Work task => Repeat all the lines below exactly, but omit the pictures.

Data for the task =>

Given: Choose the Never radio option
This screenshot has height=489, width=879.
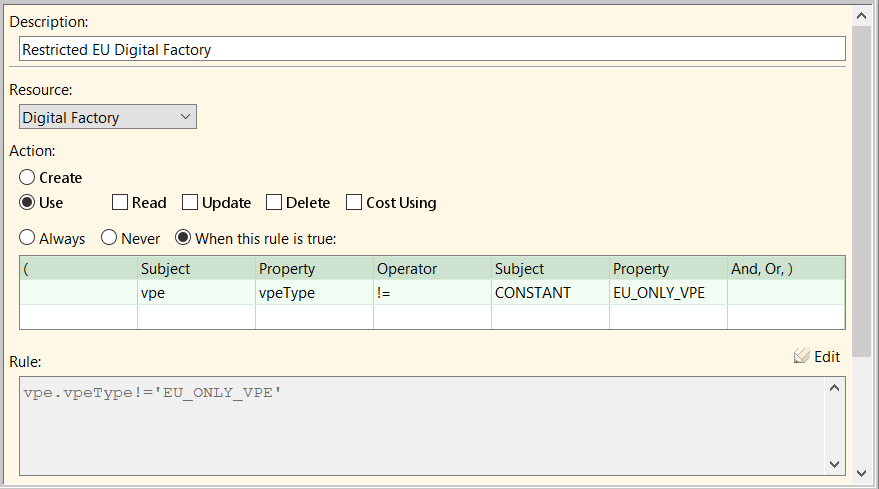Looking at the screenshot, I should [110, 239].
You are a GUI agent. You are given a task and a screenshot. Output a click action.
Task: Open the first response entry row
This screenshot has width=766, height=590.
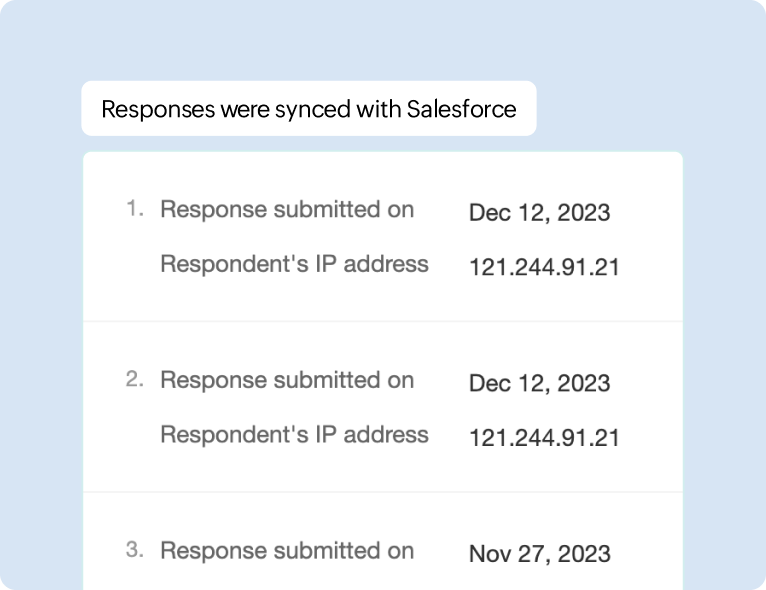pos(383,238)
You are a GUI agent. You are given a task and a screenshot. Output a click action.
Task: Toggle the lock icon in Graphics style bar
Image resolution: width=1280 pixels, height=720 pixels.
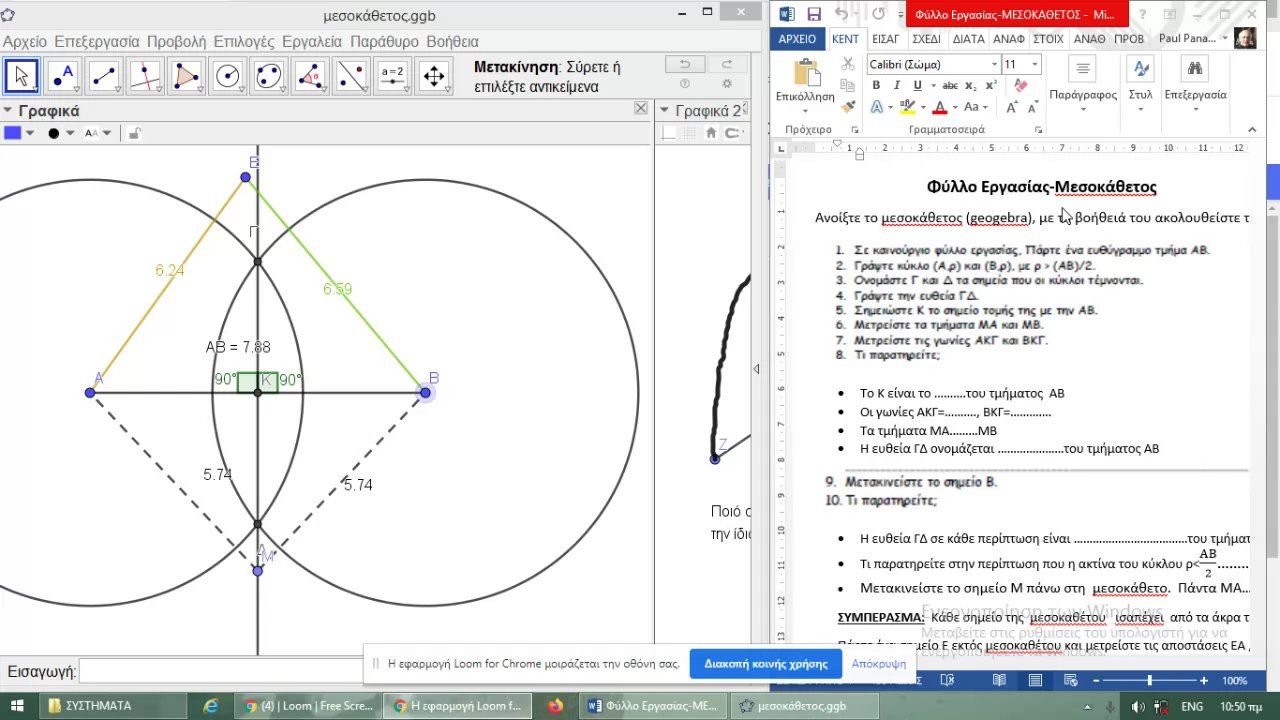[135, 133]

Finished task =>
Given: Choose the Never radio option
This screenshot has height=489, width=879.
Looking at the screenshot, I should [110, 239].
You are a GUI agent. You are given a task and a screenshot. Output a click action.
Task: Open the first response entry row
This screenshot has width=766, height=590.
pos(383,238)
You are a GUI agent. You are given a task and a screenshot. Output a click action.
Task: Toggle the lock icon in Graphics style bar
Image resolution: width=1280 pixels, height=720 pixels.
[135, 133]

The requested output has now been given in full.